Number of Patients Treated in State Emergency Rooms Increased 27% from 1990 to 1999, UCSF Study Finds
State emergency rooms have seen a 27% rise in the number of patients that they have treated from 1990 to 1999, according to a study published yesterday in the April issue of the Annals of Emergency Medicine. The Los Angeles Times reports that in the study, researchers at the University of California-San Francisco analyzed data from the California Office of Statewide Health Planning and Development, which monitors hospitals and health service facilities in the state (Abdur-Rahman, Los Angeles Times, 3/29). The study found that while the number of patients who visited state emergency rooms went up, the number of state emergency departments dropped from 407 to 357 -- a 12% decrease -- over the same period (Liddane/Luna, Orange County Register, 3/29). In addition, the study found that the number of critically ill patients who visited state emergency rooms increased 59% from 1990 to 1999. Urgent visits to state emergency rooms increased 36% from 1990 to 1999, while non-urgent visits (those which require care in two to 24 hours) decreased 8% over the same period, the study found (San Francisco Chronicle, 3/29). The study also found that the ratio of emergency department beds increased from 14.5 to 15.3 per 100,000 state residents from 1990 to 1999, but UCSF professor Dr. Susan Lambe, lead author of the study, said, "From a practical standpoint, [the increase in the number of beds] certainly doesn't do much" (Los Angeles Times, 3/29).
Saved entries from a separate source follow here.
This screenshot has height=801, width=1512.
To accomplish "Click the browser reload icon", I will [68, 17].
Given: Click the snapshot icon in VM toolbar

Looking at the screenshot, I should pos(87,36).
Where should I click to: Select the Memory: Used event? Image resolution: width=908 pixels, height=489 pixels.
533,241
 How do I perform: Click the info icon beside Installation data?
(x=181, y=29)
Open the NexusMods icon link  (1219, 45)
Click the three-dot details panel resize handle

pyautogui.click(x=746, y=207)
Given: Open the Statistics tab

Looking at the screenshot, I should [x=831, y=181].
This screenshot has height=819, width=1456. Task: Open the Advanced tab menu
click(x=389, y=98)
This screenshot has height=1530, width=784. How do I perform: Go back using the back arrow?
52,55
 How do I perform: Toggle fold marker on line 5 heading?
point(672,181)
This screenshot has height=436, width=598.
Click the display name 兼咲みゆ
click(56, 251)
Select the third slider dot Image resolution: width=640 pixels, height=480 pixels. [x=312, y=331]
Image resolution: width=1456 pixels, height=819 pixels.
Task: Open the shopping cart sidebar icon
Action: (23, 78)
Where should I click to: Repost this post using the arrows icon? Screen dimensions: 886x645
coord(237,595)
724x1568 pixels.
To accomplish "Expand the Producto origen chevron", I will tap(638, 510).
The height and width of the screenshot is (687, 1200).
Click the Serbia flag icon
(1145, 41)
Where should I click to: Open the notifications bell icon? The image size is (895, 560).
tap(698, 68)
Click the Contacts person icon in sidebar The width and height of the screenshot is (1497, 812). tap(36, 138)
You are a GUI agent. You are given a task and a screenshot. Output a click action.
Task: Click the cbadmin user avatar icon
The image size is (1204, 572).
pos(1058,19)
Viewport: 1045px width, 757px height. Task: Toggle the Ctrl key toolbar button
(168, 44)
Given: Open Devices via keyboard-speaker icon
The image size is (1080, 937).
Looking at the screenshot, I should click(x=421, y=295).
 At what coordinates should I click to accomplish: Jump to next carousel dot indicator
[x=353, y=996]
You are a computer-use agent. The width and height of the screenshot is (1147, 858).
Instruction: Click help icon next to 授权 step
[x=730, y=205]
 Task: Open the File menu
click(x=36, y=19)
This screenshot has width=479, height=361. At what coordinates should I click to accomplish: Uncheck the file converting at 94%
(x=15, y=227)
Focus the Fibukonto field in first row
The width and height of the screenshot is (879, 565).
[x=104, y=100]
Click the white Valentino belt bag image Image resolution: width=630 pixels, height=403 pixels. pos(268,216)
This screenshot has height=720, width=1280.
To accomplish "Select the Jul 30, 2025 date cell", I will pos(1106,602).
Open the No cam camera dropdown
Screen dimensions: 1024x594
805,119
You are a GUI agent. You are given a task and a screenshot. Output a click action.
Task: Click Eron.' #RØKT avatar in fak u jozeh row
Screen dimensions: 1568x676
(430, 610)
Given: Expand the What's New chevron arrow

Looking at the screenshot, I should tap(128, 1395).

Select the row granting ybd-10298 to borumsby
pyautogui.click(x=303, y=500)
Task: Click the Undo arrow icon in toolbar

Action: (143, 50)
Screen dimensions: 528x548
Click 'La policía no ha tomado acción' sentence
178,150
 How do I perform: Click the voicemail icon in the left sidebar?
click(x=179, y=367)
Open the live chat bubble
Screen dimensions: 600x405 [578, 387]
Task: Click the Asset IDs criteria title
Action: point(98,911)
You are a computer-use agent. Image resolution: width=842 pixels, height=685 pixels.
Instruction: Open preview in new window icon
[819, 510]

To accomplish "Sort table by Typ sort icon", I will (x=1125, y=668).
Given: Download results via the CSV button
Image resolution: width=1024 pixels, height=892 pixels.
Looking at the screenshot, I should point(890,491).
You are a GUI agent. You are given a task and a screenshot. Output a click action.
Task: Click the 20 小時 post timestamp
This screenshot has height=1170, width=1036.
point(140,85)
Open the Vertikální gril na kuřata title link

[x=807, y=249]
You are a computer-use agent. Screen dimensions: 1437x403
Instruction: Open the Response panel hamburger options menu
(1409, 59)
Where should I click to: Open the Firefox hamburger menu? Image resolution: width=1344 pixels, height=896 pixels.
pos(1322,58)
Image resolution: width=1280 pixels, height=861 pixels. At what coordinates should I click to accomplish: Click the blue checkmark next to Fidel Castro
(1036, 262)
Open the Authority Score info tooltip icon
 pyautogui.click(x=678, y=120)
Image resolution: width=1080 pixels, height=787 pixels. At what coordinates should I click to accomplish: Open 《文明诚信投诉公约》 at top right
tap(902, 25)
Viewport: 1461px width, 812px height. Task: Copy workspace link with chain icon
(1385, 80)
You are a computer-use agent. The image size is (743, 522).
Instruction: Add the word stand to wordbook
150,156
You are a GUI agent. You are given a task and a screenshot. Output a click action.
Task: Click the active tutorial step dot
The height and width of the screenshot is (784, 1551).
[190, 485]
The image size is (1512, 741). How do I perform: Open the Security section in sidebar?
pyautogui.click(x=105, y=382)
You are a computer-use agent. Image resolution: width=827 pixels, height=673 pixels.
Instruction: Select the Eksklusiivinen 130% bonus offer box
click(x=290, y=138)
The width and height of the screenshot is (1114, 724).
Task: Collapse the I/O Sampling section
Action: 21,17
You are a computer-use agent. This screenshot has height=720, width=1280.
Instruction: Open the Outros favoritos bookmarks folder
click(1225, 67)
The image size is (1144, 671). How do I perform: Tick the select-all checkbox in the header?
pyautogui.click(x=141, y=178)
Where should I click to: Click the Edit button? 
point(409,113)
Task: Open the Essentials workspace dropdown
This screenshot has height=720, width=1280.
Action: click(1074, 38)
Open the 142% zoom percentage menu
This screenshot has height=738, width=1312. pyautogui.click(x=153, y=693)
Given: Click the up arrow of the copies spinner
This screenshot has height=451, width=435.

The study "takes issue with a common perception" that overcrowding in state emergency rooms results from non-urgent patients, the AP/Contra Costa Times reports. Lambe said, "Urgent patients accounted for the largest group of visits in 1999. That is contrary to the claim that non-urgent patients clog the system" (Sherman, AP/Contra Costa Times, 3/29).This is part of the California Healthline Daily Edition, a summary of health policy coverage from major news organizations. Sign up for an email subscription.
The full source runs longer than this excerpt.